Mazhoud -- like other women in the remote village of Ouled Omar, 180 kilometres (110 miles) southwest of the capital Tunis -- wakes up every morning with one thing on her mind: finding water.
"We are the living dead ... forgotten by everyone," said Mazhoud, 57, whose region was once one of Tunisia's most fertile, known for its wheat fields and Aleppo pines.
"We have no roads, no water, no aid, no decent housing, and we own nothing," she said, adding that the closest source of water is a river about an hour's arduous walk away.
Providing water for their families, she said, means that "our backs, heads and knees hurt, because we labour from dawn to dusk".
The World Bank predicts that by 2030 the Middle East and North Africa region will fall below the "absolute water scarcity" threshold of 500 cubic metres yearly per person.
Tunisia, already the 33rd most water-stressed country according to the World Resources Institute, has dropped to 450 cubic metres per inhabitant.
Its dams -- the primary source for drinking water and irrigating crops -- are filled at just 22 percent capacity, despite brief showers recently, according to official figures.
Some 20 dams have already gone out of service, mostly in the most arid south.
Last spring, Tunisian authorities introduced water rationing to limit household use even in major cities.
But in remote villages, where water scarcity impacts crucial farming and livestock, the issue takes on even greater weight.
Ramzi Sebtaoui, a stockbreeder in his thirties, brings water to his family every day by driving to the closest source, some 20 kilometres away in the city of Maktar.
"Two or three years ago, the situation was much better, with many natural sources of water that we could use for livestock," he said.

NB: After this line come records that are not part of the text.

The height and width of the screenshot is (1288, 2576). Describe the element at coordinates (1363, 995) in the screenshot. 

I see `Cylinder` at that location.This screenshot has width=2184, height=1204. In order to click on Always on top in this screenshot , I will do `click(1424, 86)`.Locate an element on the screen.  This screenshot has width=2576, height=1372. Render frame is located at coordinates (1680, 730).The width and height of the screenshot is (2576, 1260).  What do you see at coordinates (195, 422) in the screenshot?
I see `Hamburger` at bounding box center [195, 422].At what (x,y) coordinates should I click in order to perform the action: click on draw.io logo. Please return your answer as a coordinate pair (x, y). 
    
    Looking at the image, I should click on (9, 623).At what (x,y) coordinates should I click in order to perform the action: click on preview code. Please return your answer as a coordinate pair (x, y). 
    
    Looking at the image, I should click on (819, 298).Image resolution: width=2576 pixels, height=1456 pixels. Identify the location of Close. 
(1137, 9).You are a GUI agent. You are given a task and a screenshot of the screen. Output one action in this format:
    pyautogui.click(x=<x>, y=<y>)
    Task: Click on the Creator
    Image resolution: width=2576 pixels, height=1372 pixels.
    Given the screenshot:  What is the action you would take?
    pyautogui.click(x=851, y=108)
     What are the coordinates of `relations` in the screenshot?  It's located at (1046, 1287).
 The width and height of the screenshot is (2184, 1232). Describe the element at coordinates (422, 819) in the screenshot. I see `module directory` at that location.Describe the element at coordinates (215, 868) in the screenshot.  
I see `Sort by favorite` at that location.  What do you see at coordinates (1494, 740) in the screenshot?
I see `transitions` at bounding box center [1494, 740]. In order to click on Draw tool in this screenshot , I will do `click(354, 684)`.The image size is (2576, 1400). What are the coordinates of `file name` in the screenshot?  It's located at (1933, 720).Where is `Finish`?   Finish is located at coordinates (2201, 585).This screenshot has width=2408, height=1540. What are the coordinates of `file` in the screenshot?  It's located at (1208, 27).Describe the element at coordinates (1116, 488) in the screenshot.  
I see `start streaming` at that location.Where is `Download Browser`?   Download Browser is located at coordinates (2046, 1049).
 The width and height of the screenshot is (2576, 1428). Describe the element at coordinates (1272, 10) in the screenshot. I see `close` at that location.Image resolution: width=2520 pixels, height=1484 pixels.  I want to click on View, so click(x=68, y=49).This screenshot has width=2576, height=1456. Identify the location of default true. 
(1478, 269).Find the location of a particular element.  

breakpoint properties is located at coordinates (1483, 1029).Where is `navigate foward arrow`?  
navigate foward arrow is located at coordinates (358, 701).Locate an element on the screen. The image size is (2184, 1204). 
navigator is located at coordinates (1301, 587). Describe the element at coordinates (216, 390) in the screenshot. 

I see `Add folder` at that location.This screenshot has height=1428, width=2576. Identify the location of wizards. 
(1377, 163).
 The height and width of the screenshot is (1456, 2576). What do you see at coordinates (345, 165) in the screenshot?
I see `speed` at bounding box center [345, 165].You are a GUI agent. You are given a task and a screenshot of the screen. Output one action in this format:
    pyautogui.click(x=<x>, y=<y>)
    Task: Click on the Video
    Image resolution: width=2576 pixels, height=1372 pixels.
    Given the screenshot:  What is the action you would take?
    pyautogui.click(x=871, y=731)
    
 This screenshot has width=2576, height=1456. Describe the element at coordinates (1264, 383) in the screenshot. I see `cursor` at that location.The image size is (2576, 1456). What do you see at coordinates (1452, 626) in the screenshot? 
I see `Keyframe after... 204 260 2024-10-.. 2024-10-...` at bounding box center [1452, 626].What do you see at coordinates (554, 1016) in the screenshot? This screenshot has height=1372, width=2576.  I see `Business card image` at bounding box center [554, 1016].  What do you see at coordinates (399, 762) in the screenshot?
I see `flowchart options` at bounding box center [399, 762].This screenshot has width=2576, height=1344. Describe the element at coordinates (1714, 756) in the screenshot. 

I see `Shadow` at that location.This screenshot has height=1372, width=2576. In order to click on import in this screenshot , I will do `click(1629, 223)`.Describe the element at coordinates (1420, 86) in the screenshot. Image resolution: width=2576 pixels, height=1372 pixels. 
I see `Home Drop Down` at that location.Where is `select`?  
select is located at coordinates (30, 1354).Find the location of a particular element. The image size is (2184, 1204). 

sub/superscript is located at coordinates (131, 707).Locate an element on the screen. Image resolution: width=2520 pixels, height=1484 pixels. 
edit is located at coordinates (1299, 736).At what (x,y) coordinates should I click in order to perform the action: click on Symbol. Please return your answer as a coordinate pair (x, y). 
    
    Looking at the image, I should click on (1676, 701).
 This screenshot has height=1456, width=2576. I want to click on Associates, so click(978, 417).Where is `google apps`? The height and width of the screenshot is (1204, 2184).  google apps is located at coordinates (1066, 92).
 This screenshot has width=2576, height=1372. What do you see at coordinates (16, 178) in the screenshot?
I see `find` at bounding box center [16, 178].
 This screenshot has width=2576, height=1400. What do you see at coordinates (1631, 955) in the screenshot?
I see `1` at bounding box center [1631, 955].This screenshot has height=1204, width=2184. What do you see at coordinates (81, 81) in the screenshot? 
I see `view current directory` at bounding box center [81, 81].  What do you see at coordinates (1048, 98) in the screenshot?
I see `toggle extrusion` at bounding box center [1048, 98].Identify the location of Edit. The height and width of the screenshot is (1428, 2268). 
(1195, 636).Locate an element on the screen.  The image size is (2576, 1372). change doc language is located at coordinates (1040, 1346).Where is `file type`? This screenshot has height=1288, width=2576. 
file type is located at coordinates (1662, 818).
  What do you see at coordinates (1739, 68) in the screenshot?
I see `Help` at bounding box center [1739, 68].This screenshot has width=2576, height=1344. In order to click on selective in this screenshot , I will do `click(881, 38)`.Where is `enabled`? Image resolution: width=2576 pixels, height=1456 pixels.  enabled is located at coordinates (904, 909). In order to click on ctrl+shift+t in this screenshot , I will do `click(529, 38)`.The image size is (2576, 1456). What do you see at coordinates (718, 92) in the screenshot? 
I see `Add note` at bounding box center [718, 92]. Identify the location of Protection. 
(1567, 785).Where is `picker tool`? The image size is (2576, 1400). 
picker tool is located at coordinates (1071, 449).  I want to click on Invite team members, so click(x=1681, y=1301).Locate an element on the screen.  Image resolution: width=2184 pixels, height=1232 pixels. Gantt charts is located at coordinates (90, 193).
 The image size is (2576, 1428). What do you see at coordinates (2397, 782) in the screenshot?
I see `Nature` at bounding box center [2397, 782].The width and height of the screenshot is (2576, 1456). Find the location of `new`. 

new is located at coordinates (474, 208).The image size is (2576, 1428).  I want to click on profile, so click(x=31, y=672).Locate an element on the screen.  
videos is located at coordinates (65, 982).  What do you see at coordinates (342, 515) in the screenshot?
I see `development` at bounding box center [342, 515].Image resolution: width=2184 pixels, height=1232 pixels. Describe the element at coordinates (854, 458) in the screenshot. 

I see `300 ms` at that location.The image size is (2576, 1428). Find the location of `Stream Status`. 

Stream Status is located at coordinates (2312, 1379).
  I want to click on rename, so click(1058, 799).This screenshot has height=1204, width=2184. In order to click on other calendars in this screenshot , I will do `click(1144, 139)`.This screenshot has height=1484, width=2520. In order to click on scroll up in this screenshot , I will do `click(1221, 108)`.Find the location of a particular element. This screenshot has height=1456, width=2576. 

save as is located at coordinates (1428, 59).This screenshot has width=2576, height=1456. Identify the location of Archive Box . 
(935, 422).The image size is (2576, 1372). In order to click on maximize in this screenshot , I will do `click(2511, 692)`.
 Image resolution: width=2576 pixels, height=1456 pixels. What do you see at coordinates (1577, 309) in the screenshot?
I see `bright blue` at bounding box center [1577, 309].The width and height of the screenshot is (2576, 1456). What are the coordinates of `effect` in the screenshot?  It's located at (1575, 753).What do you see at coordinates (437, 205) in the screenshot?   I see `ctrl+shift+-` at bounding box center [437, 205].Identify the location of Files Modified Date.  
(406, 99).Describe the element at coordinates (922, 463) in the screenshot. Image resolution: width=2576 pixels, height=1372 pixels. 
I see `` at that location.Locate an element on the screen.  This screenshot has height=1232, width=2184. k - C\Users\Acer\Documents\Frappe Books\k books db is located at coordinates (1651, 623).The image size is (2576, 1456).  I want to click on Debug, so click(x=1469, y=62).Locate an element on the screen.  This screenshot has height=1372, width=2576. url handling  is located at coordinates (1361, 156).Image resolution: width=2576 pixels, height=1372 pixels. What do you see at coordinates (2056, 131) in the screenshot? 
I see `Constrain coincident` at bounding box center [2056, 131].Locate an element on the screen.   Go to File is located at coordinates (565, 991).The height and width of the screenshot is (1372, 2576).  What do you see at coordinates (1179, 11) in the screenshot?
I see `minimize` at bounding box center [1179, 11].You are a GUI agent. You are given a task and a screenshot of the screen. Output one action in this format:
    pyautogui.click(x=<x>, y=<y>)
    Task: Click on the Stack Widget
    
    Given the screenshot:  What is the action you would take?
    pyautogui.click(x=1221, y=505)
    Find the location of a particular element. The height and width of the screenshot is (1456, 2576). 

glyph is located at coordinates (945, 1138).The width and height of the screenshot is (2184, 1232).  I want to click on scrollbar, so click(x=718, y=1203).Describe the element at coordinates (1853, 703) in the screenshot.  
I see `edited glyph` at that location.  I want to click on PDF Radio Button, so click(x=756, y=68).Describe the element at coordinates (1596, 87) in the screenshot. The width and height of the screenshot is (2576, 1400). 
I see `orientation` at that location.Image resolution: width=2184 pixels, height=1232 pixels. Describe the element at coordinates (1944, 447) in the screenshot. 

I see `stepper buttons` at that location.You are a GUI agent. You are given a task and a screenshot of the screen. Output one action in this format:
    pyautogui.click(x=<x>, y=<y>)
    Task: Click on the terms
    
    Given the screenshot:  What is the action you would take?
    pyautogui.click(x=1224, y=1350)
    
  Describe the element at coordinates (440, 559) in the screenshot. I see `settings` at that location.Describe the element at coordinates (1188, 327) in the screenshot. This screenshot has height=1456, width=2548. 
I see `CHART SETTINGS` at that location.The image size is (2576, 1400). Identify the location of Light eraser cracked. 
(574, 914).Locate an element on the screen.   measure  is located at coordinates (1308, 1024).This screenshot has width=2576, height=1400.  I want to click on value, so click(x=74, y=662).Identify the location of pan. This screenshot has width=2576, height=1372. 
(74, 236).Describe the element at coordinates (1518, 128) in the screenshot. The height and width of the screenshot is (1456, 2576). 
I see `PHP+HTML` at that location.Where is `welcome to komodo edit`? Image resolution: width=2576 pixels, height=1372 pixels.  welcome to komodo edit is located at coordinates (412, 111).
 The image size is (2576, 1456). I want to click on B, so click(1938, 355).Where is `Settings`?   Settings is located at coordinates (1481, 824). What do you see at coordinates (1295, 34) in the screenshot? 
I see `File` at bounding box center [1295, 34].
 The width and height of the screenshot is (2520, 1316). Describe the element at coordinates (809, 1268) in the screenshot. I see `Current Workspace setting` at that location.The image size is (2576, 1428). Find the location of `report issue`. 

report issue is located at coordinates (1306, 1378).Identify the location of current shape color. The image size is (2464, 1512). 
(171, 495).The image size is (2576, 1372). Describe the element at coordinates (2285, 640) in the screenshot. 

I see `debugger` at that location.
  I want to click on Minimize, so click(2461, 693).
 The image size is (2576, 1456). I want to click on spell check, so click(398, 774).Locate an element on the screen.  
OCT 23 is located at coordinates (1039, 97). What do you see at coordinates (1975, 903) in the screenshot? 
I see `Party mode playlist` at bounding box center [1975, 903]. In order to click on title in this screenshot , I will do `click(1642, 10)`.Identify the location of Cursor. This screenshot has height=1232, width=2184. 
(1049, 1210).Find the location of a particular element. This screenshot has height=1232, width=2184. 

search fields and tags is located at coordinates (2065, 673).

"Today, due to climate change and other factors, almost all sources have dried up, and the roads are destroyed."
Last week, Ouled Omar residents travelled almost 50 kilometres to the city of Siliana to protest outside governorate offices, demanding a paved road and access to clean water.
"They don't have a source of drinking water, not even taps," Houda Mazhoud, a researcher who has been advocating for Ouled Omar's access to clean water for years, told AFP.
"As a result, they use a natural source. But with climate change, it's starting to disappear."